Hubris today is defined as an overwhelming sense of pride or self- confidence; or even arrogance. Hubris is most often tied to the pride, one of the seven deadly sins. It’s commonly believed that hubris is dangerous for the individual and that it can even lead to a fatal retribution. In Greek literature hubris always led to the protagonist’s downfall. The most notable example is that of Icarus. Icarus was the son of Daedalus, a craftsman so skilled it was said that he could create moving images. Daedalus was eventually exiled and imprisoned in Crete. Longing a sense of freedom and to escape Daedalus made two sets of wings made out of wax so that he and his son could escape the unfortunate circumstance. There were only two problems with the wings that Daedalus warned his son about; the wings couldn’t come to close to the sun nor the sea. Once Icarus put the wings on and began to soar hubris took over and he flew to close to the sun, thus melting his wax wings. Icarus then fell into the sea below which present day bears his name, the Icarian Sea. If only hubris hadn’t taken over Icarus would have lived to successfully escape.

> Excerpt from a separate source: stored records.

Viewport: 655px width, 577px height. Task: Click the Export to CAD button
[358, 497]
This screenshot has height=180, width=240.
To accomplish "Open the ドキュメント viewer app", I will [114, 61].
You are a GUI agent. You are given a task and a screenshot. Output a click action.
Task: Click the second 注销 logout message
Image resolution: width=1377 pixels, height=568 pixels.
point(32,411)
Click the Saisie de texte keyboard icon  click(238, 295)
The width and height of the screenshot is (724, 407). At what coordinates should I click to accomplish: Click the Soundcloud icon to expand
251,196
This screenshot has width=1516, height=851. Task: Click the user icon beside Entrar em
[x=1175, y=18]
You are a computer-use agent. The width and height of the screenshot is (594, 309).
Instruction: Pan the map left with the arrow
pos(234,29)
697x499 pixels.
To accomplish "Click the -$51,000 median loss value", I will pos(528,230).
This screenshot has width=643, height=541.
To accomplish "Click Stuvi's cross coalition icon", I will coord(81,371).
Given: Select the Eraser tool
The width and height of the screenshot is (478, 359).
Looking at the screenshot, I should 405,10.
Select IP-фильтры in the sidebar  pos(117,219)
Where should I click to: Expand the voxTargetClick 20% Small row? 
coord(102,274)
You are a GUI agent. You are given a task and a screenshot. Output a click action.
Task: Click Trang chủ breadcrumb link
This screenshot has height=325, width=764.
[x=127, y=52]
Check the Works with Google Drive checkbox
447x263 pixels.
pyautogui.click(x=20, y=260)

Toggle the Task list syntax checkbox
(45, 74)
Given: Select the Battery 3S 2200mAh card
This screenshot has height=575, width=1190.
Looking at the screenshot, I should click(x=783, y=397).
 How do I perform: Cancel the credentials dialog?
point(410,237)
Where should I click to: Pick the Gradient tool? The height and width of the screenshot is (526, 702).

Recently I did a blog about the seven deadly sins. I even included the ones that I suffer from the most; I wasn’t surprised when I found out I suffered the most from pride. That really made me start thinking. It is rumored pride is the only sin that a person can’t beat and that pride comes before a big fall. Since then I have thought about when pride crosses over to hubris and if I am in fact that close. In ancient times mortals had the gods to keep them in place and make sure that they didn’t get out of line. In today’s times we have employers, community and church leaders, and good friends to make sure that we don’t get too full of ourselves. The question becomes what can a person do for themselves to realize what is too far or too much of a sense of pride?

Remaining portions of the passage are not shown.